Verdraagzaamheid
1Aanvaard dan wie zwak is in het geloof, maar niet om over meningsverschillen te strijden.
2De een gelooft wel dat hij alles eten mag, maar wie zwak is, eet plantaardig voedsel.
3Wie wel alles eet, moet hem niet minachten die niet alles eet. En wie niet alles eet, moet hem niet veroordelen die alles eet. God immers heeft hem aanvaard.
4Wie bent u, dat u de huisslaaf van een ander oordeelt? Of hij staat of valt, gaat alleen zijn eigen heer aan. Hij zal echter staande gehouden worden, want God is bij machte hem staande te houden.
5De een acht de ene dag boven de andere dag, maar de ander acht al de dagen gelijk. Laat ieder in zijn eigen geest ten volle overtuigd zijn.

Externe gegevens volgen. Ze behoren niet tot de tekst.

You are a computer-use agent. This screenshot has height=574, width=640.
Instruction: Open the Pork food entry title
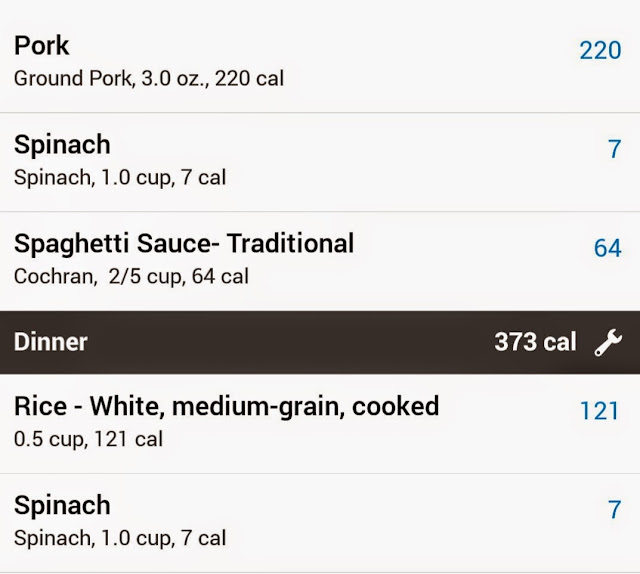42,46
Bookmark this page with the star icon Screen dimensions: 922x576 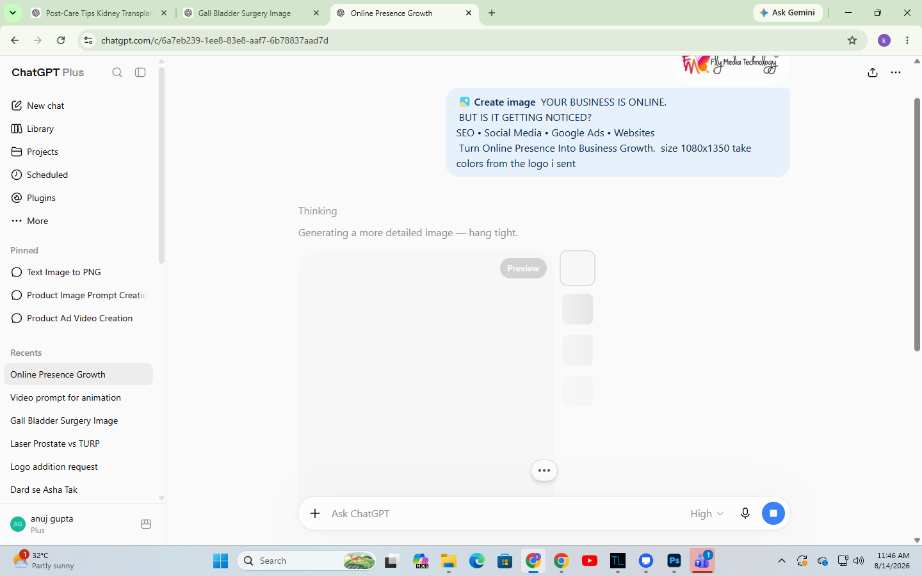(852, 41)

6Wie de dag in ere houdt, houdt hem in ere voor de Heere, en wie de dag niet in ere houdt, houdt hem niet in ere voor de Heere. Wie eet, eet voor de Heere, want hij dankt God. En wie niet eet, eet niet voor de Heere, en ook hij dankt God.
7Niemand van ons leeft immers voor zichzelf, en niemand sterft voor zichzelf.
8Want als wij leven, leven wij voor de Heere en als wij sterven, sterven wij voor de Heere. Of wij dan leven of sterven, wij zijn van de Heere.
9Want met dit doel is Christus ook gestorven en opgestaan en weer levend geworden, dat Hij zowel over doden als levenden zou heersen.
10U echter, wat oordeelt u uw broeder? Of ook u, wat minacht u uw broeder? Wij zullen immers allen voor de rechterstoel van Christus gesteld worden.
11Want er staat geschreven: Zo waar als Ik leef, zegt de Heere: Voor Mij zal elke knie zich buigen, en elke tong zal God belijden.
12Zo zal dan nu ieder van ons voor zichzelf rekenschap geven aan God.
13Laten wij dan niet langer elkaar oordelen, maar oordeel liever dit: de broeder geen aanstoot of oorzaak tot struikelen te geven.
14Ik weet en ben ervan overtuigd in de Heere Jezus dat niets in zichzelf onrein is. Alleen voor hem die van mening is dat iets onrein is, voor die is het onrein.
15Maar als uw broeder om wat u eet bedroefd wordt, dan wandelt u niet meer naar de liefde. Richt door uw eten niet hem te gronde voor wie Christus gestorven is.
16Laat dan het goede dat u bezit niet gelasterd worden.
17Want het Koninkrijk van God bestaat niet uit eten en drinken, maar uit gerechtigheid en vrede en blijdschap in de Heilige Geest.
18Want wie Christus in deze dingen dient, is welbehaaglijk voor God en in achting bij de mensen.
19Laten wij dus najagen wat de vrede en de onderlinge opbouw bevordert.
20Breek niet om wat u eet het werk van God af. Alle dingen zijn wel rein, maar het is zondig voor hem die door wat hij eet aanstoot geeft.
21Het is goed geen vlees te eten, geen wijn te drinken en niets te doen waaraan uw broeder aanstoot neemt, waarover hij struikelt of waarin hij zwak is.
22Hebt u geloof? Heb dat bij uzelf voor God. Zalig die zichzelf niet oordeelt in wat hem goeddunkt.
23Wie echter twijfelt als hij eet, is veroordeeld, omdat hij het niet uit geloof doet. En alles wat niet uit geloof is, is zonde.